Data shown Start Marker

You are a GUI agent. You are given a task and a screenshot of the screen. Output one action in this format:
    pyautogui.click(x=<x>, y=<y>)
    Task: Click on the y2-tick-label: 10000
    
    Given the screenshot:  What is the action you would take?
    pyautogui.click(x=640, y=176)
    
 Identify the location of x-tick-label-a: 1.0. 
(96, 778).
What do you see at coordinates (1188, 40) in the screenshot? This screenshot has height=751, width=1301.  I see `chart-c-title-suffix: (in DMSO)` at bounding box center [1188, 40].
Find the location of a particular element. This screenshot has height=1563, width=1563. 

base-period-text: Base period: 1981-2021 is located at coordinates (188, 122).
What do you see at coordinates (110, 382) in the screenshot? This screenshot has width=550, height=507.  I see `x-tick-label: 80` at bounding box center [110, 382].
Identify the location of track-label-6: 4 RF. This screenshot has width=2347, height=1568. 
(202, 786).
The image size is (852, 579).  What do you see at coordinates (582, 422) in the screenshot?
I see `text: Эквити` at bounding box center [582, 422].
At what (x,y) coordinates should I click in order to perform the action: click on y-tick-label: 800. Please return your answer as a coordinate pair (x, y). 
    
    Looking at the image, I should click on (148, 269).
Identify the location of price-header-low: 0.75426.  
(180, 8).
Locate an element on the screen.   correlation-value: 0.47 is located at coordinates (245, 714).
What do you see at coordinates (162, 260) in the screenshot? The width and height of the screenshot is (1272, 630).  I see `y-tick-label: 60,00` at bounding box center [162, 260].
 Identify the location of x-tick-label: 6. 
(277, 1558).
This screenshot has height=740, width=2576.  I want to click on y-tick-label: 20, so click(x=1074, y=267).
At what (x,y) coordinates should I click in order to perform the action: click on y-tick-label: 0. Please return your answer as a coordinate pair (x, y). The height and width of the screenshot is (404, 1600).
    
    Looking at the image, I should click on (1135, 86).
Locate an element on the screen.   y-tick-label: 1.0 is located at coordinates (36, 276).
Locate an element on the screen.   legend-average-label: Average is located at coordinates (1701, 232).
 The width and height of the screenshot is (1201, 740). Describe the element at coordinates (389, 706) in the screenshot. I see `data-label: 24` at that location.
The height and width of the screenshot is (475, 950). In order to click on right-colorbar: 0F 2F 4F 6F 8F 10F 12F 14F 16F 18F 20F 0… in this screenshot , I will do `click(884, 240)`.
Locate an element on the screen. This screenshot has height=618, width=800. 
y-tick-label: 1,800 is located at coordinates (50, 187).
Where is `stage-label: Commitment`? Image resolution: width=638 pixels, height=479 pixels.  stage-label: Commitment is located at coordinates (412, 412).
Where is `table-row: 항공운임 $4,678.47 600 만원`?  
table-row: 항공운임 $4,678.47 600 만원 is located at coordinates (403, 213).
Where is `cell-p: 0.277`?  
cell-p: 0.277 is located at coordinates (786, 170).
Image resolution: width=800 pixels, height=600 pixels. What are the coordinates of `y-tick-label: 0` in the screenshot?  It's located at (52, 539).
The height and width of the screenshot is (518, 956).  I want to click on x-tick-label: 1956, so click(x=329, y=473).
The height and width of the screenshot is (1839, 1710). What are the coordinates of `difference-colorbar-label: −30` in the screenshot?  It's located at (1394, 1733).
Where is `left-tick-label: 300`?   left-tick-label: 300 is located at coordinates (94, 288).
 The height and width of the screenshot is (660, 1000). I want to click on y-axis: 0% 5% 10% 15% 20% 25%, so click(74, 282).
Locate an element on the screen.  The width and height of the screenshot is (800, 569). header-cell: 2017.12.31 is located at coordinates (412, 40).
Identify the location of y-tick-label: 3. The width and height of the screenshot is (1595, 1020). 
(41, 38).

Data shown End Marker

_Try it:_
Recast every item above as a two-column Markdown table, one row per non-blank line, with columns named Row and Item line. Omit blank lines.

_Written answer:_
| Row | Item line |
|---|---|
| 1 | You are a GUI agent. You are given a task and a screenshot of the screen. Output one action in this format: |
| 2 |     pyautogui.click(x=<x>, y=<y>) |
| 3 |     Task: Click on the y2-tick-label: 10000 |
| 4 |     Given the screenshot:  What is the action you would take? |
| 5 |     pyautogui.click(x=640, y=176) |
| 6 |  Identify the location of x-tick-label-a: 1.0.  |
| 7 | (96, 778). |
| 8 | What do you see at coordinates (1188, 40) in the screenshot? This screenshot has height=751, width=1301.  I see `chart-c-title-suffix: (in DMSO)` at bounding box center [1188, 40]. |
| 9 | Find the location of a particular element. This screenshot has height=1563, width=1563.  |
| 10 | base-period-text: Base period: 1981-2021 is located at coordinates (188, 122). |
| 11 | What do you see at coordinates (110, 382) in the screenshot? This screenshot has width=550, height=507.  I see `x-tick-label: 80` at bounding box center [110, 382]. |
| 12 | Identify the location of track-label-6: 4 RF. This screenshot has width=2347, height=1568.  |
| 13 | (202, 786). |
| 14 | The image size is (852, 579).  What do you see at coordinates (582, 422) in the screenshot? |
| 15 | I see `text: Эквити` at bounding box center [582, 422]. |
| 16 | At what (x,y) coordinates should I click in order to perform the action: click on y-tick-label: 800. Please return your answer as a coordinate pair (x, y).  |
| 17 |     Looking at the image, I should click on (148, 269). |
| 18 | Identify the location of price-header-low: 0.75426.   |
| 19 | (180, 8). |
| 20 | Locate an element on the screen.   correlation-value: 0.47 is located at coordinates (245, 714). |
| 21 | What do you see at coordinates (162, 260) in the screenshot? The width and height of the screenshot is (1272, 630).  I see `y-tick-label: 60,00` at bounding box center [162, 260]. |
| 22 |  Identify the location of x-tick-label: 6.  |
| 23 | (277, 1558). |
| 24 | This screenshot has height=740, width=2576.  I want to click on y-tick-label: 20, so click(x=1074, y=267). |
| 25 | At what (x,y) coordinates should I click in order to perform the action: click on y-tick-label: 0. Please return your answer as a coordinate pair (x, y). The height and width of the screenshot is (404, 1600). |
| 26 |     Looking at the image, I should click on (1135, 86). |
| 27 | Locate an element on the screen.   y-tick-label: 1.0 is located at coordinates (36, 276). |
| 28 | Locate an element on the screen.   legend-average-label: Average is located at coordinates (1701, 232). |
| 29 |  The width and height of the screenshot is (1201, 740). Describe the element at coordinates (389, 706) in the screenshot. I see `data-label: 24` at that location. |
| 30 | The height and width of the screenshot is (475, 950). In order to click on right-colorbar: 0F 2F 4F 6F 8F 10F 12F 14F 16F 18F 20F 0… in this screenshot , I will do `click(884, 240)`. |
| 31 | Locate an element on the screen. This screenshot has height=618, width=800.  |
| 32 | y-tick-label: 1,800 is located at coordinates (50, 187). |
| 33 | Where is `stage-label: Commitment`? Image resolution: width=638 pixels, height=479 pixels.  stage-label: Commitment is located at coordinates (412, 412). |
| 34 | Where is `table-row: 항공운임 $4,678.47 600 만원`?   |
| 35 | table-row: 항공운임 $4,678.47 600 만원 is located at coordinates (403, 213). |
| 36 | Where is `cell-p: 0.277`?   |
| 37 | cell-p: 0.277 is located at coordinates (786, 170). |
| 38 | Image resolution: width=800 pixels, height=600 pixels. What are the coordinates of `y-tick-label: 0` in the screenshot?  It's located at (52, 539). |
| 39 | The height and width of the screenshot is (518, 956).  I want to click on x-tick-label: 1956, so click(x=329, y=473). |
| 40 | The height and width of the screenshot is (1839, 1710). What are the coordinates of `difference-colorbar-label: −30` in the screenshot?  It's located at (1394, 1733). |
| 41 | Where is `left-tick-label: 300`?   left-tick-label: 300 is located at coordinates (94, 288). |
| 42 |  The height and width of the screenshot is (660, 1000). I want to click on y-axis: 0% 5% 10% 15% 20% 25%, so click(74, 282). |
| 43 | Locate an element on the screen.  The width and height of the screenshot is (800, 569). header-cell: 2017.12.31 is located at coordinates (412, 40). |
| 44 | Identify the location of y-tick-label: 3. The width and height of the screenshot is (1595, 1020).  |
| 45 | (41, 38). |